Borough President Melinda Katz and Queens Parks Commissioner Dorothy Lewandowski joined members of community boards 6 and 9 and Joseph DeVoy’s family to break ground on the major park upgrade last Wednesday.
The $1.45 million capital project, funded by the Borough President’s office, will include new forest-themed ADA accessible park equipment and amenities.
“DeVoy Playground is a charming neighborhood jewel nestled inside one of Queens’ largest parks,” Lewandowski said. “The new playground, designed to look like a tree house, will spark the imaginations of everyone who visits it and reflect the beauty of Forest Park.”
The playground’s new layout will fit to the park’s sloping terrain. A drinking fountain will be installed in addition to more seating and swings. The main entrance will be regraded and the entrance gate will be replaced with one that allows for better access.
The interactive equipment, including a set of steel drums, allows for children ages two to 15 use the playground, Lewandowski said. Existing features like the wood climbing logs and the animal sculptures will be preserved.
In 2000, the year DeVoy passed away at the age of 74, the playground was renamed in honor of the community activist.

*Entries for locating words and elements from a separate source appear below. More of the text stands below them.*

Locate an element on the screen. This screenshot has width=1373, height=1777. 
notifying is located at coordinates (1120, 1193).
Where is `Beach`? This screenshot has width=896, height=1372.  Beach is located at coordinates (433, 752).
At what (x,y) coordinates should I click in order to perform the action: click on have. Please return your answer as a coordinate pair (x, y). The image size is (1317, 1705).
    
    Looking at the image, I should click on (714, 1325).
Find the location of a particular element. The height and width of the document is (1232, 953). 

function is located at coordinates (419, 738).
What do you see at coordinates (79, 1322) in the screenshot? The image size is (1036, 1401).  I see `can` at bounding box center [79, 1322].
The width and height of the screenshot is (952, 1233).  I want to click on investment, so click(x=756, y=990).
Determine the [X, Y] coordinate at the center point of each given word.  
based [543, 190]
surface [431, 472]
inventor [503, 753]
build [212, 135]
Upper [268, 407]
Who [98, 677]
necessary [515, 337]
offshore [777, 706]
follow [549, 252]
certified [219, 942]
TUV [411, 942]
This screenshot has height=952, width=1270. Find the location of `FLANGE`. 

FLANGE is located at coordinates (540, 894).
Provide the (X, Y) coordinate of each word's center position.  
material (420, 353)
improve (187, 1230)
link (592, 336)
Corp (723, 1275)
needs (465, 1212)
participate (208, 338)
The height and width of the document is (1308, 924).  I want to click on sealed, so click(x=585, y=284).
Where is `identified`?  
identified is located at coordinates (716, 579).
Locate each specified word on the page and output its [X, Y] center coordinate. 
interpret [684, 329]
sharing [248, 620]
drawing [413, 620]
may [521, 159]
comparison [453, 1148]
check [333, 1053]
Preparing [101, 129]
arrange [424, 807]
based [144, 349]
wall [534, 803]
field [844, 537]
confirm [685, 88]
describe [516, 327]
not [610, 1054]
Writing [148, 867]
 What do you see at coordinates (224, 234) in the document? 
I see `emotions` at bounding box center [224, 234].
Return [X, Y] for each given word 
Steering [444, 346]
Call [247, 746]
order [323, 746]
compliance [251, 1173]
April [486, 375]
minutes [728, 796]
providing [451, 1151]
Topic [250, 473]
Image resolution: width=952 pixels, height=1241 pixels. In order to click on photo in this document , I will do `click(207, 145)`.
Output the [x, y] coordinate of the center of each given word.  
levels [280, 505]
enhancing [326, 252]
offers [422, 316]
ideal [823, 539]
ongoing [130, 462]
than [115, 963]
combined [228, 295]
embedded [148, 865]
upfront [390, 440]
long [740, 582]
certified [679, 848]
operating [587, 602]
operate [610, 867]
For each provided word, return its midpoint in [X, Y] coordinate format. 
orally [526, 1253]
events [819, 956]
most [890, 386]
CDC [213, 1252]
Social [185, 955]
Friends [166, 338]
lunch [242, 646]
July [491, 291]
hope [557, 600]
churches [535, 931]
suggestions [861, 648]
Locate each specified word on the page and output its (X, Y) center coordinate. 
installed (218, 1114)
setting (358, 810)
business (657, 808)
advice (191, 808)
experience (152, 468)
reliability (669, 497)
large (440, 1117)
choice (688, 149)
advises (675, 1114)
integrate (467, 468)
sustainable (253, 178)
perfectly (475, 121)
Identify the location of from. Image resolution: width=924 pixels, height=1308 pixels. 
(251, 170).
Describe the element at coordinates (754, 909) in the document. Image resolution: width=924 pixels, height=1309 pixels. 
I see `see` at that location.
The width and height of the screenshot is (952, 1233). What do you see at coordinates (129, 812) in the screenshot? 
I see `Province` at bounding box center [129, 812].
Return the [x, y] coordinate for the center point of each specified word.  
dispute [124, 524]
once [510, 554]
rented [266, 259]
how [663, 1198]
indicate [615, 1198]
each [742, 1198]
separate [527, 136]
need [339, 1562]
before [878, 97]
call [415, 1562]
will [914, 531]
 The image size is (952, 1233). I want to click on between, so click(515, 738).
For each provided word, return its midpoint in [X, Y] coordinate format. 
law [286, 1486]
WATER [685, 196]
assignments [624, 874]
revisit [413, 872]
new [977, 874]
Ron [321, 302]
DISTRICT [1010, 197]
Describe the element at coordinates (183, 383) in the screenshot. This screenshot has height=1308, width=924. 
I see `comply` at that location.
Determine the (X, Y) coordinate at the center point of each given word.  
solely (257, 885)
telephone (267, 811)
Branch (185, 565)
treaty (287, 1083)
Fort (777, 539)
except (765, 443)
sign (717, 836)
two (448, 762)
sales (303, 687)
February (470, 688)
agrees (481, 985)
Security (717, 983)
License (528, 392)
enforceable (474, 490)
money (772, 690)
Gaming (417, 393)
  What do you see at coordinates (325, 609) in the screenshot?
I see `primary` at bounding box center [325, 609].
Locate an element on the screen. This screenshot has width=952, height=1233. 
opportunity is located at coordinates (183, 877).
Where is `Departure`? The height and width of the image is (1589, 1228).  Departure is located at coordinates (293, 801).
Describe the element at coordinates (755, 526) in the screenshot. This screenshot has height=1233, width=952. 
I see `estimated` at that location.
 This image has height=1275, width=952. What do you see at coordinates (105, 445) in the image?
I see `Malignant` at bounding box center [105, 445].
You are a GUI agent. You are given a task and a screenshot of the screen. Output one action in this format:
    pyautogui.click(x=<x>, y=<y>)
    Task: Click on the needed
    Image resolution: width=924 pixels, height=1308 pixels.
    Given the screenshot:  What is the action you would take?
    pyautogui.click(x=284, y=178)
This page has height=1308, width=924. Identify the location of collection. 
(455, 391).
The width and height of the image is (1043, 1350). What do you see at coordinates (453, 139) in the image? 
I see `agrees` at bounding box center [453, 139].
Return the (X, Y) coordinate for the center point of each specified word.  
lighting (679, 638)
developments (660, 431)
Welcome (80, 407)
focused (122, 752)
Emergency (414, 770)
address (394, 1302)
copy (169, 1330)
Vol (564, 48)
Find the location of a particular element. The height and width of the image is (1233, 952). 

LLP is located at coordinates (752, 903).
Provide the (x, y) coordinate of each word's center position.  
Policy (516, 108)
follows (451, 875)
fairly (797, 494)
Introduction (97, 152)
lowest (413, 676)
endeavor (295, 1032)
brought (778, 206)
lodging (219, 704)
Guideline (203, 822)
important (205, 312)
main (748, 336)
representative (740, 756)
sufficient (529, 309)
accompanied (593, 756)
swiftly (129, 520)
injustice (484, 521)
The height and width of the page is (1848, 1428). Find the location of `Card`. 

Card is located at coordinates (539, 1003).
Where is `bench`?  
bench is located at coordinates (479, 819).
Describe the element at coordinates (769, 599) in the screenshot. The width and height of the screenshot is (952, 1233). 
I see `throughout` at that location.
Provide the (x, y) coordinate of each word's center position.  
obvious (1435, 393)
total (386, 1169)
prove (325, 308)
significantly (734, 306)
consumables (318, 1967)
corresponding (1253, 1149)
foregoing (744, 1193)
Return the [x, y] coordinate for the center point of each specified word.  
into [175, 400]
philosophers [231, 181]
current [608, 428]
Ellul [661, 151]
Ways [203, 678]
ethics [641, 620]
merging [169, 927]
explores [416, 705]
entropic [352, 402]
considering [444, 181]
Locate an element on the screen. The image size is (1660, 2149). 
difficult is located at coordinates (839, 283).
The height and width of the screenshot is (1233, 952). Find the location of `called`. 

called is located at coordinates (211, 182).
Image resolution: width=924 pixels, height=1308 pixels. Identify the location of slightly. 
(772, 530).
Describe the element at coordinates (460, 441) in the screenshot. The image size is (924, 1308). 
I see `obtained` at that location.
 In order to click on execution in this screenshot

He was once the Forest Hills Civic Association president, co-chairman of the Federation of Civic Councils of Queens County, president of the Central Queens Allied Council, a member of the Bell Atlantic Community Advisory Council and a secretary of the Central Queens Historical Society.
For years, DeVoy also served on Community Board 6, and functioned as the first chairman of Community Board 9 before it later became Community Board 6 in 1963. DeVoy also co-founded the Forest Hills Volunteer Ambulance Corps in 1971.
“Joe DeVoy was the head of the Forest Hills Civic Association when I first started out in my career 22 years ago,” Katz said. “I got to know him very well and when it came to naming the park, he seemed like the obvious person to name the park after.”
Katz called the playground a park for families, in which parents could have their children play within a gated area either at the playground or at the grassy, open space nearby.
Doris attended the groundbreaking ceremony with the couple's granddaughter Heather DeVoy, who visited the playground with Joseph when she was a child.
Heather said that while the other construction looked amazing, they couldn’t wait to see what’s in store for the park and future generations of children.
“The Parks Department called me and told me about the ceremony,” Doris added. “I wasn’t feeling so well yesterday, but after I heard about the plans for the playground I bounced up and felt great again.”